Simulation Acceleration
[0096] The concept of aggregated load simulation opens the
possibility for accelerating the overall simulation process. A
discrete event simulation implemented by a performance modeling
platform is based on the idea of simulating multiple simultaneous
transactions and determining the effects of these transactions to
the devices and thus computing the device utilization and the
transaction latency characteristics.
[0097] In order to obtain sufficient information about the
simulated system an engine simulates multiple instances of every
transaction in the system and collects statistical information
about the devices and transaction types. Simulation of a
transaction from a given transaction source takes approximately the
same amount of time. The time of simulating a transaction is
usually small, much smaller than the actual time of running this
transaction in the real system. However, the actual still has a
value (i.e., it's still greater than zero), and under certain
conditions the total simulation time may be too big for an
interactive user experience (e.g., sometimes hours). The cause of
this problem is in the statistical nature of the discrete
simulation. In order to gather sufficient statistics for
transactions the simulation engine runs every transaction multiple
times (more than 100) and since the engine considers the
transaction rates the total number of transactions to simulation
may be very large which prevents the simulation process from
scaling.
[0098] For example, suppose there are two transaction sources in
the system and the rates of the transactions to be generated from
these sources are r1 and r2 (in transactions per second). Then, in
order to generate N transactions of each type the engine needs to
run through MAX(N*r1, N*r2) simulated seconds. If r2 is
significantly greater than r1 (i.e. r1/r2>>1) then during the
simulation time the engine is to simulate N transactions of type 2
and N*r1/r2 transactions of type 1. Since the time t for simulating
one transaction is approximately constant the total simulation time
will be (N+N*r1/r2) which may be a very long time if the ratio
r1/r2 may be big (as mentioned above).
EXEMPLARY METHOD
[0099] An exemplary method to solve the scalability problem and
improve the speed of the simulation. The method can be summarized
in the following algorithm and may be described in the general
context of computer executable instructions. Generally, computer
executable instructions can include routines, programs, objects,
components, data structures, procedures, modules, functions, and
the like that perform particular functions or implement particular
abstract data types. The method may also be practiced in a
distributed computing environment where functions are performed by
remote processing devices that are linked through a communications
network. In a distributed computing environment, computer
executable instructions may be located in both local and remote
computer storage media, including memory storage devices.
[0100] FIG. 5 illustrates an exemplary method 500 for solving the
scalability problem and improving the speed of the simulation. This
method reduces the amount of redundant computations that normally
occur in discrete simulations by performing computations that are
needed for a particular set of expected simulation results.

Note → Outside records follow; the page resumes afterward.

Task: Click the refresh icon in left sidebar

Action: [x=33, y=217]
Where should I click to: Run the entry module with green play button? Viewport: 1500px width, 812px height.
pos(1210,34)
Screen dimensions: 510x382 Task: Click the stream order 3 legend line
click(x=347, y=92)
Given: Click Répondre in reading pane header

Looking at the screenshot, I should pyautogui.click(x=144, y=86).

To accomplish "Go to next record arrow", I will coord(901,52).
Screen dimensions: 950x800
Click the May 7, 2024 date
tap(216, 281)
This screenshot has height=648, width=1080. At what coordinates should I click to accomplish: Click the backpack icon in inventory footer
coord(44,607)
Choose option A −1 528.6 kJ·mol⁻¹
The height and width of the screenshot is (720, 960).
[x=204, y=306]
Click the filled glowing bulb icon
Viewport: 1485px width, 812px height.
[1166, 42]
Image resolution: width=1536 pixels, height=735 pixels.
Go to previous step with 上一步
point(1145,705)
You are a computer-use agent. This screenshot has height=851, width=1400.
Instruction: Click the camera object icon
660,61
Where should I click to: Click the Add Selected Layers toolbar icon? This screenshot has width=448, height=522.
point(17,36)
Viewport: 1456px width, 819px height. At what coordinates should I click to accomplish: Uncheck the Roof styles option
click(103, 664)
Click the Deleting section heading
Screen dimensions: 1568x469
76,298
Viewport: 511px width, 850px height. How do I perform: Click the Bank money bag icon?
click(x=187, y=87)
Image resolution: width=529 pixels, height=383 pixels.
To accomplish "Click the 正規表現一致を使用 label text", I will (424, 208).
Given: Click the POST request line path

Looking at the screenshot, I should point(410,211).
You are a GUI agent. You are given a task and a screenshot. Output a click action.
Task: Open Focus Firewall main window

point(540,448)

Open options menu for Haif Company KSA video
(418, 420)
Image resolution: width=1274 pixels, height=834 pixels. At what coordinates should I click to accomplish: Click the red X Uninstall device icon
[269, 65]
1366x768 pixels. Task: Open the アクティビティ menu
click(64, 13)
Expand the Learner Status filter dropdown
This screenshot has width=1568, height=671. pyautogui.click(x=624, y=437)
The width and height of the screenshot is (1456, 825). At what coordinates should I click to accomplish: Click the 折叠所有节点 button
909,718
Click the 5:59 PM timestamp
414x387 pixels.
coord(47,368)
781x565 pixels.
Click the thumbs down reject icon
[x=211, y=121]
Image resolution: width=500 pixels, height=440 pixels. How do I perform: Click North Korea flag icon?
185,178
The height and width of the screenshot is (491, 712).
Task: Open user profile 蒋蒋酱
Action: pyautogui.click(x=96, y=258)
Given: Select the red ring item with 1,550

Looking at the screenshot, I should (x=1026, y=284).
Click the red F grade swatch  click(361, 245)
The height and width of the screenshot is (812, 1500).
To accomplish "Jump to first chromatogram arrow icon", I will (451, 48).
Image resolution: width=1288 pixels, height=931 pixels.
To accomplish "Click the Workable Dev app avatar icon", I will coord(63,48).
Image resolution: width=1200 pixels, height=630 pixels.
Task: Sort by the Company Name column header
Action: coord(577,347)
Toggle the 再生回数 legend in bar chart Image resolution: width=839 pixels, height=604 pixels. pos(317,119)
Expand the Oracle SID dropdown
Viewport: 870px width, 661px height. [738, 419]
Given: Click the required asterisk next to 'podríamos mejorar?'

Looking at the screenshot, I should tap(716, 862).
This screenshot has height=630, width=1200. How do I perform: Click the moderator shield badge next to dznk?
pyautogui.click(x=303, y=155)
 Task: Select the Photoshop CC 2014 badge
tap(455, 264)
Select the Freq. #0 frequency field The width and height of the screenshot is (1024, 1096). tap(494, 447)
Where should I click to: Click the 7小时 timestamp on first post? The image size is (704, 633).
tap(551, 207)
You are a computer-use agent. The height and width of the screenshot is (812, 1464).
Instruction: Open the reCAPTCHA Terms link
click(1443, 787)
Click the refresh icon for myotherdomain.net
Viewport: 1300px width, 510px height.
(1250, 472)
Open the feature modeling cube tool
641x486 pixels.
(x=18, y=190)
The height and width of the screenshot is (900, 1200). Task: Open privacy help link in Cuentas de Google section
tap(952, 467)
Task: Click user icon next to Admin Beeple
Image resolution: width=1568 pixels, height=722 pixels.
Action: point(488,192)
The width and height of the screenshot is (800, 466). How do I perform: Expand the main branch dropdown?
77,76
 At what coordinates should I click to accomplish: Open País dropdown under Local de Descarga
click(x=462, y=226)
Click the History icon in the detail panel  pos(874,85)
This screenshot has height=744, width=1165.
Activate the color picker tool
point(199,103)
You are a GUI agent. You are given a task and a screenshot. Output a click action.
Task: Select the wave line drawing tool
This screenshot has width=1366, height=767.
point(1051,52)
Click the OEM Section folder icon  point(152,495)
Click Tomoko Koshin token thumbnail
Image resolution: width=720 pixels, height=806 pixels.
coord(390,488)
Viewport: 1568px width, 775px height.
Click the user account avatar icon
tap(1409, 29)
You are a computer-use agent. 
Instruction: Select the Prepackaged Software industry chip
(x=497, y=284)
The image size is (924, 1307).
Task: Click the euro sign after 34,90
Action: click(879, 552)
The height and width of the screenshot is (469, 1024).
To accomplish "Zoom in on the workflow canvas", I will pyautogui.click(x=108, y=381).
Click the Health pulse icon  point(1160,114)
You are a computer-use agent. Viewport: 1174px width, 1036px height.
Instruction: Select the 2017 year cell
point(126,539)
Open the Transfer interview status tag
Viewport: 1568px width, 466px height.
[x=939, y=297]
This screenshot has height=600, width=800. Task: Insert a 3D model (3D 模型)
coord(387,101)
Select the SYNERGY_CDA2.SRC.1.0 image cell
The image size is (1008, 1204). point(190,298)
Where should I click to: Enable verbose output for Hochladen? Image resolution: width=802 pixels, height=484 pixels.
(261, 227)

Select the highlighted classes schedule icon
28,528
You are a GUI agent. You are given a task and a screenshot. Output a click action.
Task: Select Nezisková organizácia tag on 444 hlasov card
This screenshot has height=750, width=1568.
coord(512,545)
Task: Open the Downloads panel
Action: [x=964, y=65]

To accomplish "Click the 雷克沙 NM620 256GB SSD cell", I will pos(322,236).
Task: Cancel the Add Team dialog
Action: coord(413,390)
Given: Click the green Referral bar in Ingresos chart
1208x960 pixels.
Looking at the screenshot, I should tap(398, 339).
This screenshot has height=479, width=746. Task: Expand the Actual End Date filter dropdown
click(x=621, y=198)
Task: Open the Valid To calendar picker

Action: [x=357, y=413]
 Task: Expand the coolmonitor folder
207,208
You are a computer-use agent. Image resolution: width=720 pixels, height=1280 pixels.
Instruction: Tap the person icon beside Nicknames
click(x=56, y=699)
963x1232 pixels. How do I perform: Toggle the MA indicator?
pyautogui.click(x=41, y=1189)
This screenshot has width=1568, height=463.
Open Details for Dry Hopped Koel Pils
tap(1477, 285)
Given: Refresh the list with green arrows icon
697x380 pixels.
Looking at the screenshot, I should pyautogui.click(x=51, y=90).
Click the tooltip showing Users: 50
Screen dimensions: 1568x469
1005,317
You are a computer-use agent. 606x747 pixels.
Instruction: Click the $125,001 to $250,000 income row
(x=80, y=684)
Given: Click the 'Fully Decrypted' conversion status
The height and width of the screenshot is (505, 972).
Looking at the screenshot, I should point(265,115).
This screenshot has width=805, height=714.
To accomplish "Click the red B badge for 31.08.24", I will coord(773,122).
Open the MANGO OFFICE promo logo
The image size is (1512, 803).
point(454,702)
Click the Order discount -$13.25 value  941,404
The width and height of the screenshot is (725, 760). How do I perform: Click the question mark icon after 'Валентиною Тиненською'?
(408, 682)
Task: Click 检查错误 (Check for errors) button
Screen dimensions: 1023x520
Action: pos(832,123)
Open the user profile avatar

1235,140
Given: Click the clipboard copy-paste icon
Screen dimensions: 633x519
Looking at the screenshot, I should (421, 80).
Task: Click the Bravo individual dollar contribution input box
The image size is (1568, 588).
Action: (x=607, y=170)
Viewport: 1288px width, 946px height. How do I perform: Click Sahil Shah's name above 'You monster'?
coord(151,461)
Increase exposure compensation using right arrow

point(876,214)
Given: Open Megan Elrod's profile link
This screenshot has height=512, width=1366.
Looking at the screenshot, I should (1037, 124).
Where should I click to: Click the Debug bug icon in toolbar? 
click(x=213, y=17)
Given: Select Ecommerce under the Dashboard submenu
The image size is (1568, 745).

Application of the method results in improved simulation speed and
better scalability of the simulation engine.
[0101] The order in which the method is described is not intended
to be construed as a limitation, and any number of the described
method blocks can be combined in any order to implement the method,
or an alternate method. Additionally, individual blocks may be
deleted from the method without departing from the spirit and scope
of the subject matter described herein. Furthermore, the method can
be implemented in any suitable hardware, software, firmware, or
combination thereof.
[0102] At block 502, simulation is started normally by generating
all transactions in a normal discrete manner.
[0103] At block 504, statistics are collected while simulation is
running. The statistics particularly include transactions and the
impact of the transactions upon devices.
[0104] At block 506, the following are performed (e.g., performed
by the simulation module 122), when statistical data points related
to a transaction are converged or in other words, when the
statistical confidence interval is within a preset range: a)
compute capacity consumption portion related to transaction for
devices hit by the transaction; b) convert the capacity portions to
aggregated loads; c) apply the aggregated loads to respective
devices; d) disable the transaction from further generation in the
simulation run.
[0105] At block 508, excluding the transaction from the
simulation.
[0106] At block 510, continuing the simulation with other
transactions.
[0107] At block 512, stopping the simulation when all transactions
are converted to the aggregated loads.
EXEMPLARY COMPUTER
[0108] FIG. 6 shows an exemplary computing device or computer 600
suitable as an environment for practicing aspects of the subject
matter. In particular, computer 600 may be a detailed
implementation of computers and/or computing devices described
above. Computer 600 is suitable as an environment for practicing
aspects of the subject matter. The components of computer 600 may
include, but are not limited to processing unit 605, system memory
610, and a system bus 621 that couples various system components
including the system memory 610 to the processing unit 605. The
system bus 621 may be any of several types of bus structures
including a memory bus or memory controller, a peripheral bus, and
a local bus using any of a variety of bus architectures. By way of
example, and not limitation, such architectures include Industry
Standard Architecture (ISA) bus, Micro Channel Architecture (MCA)
bus, Enhanced ISA (EISA) bus, Video Electronics Standards
Association (VESA) local bus, and Peripheral Component Interconnect
(PCI) bus also known as the Mezzanine bus.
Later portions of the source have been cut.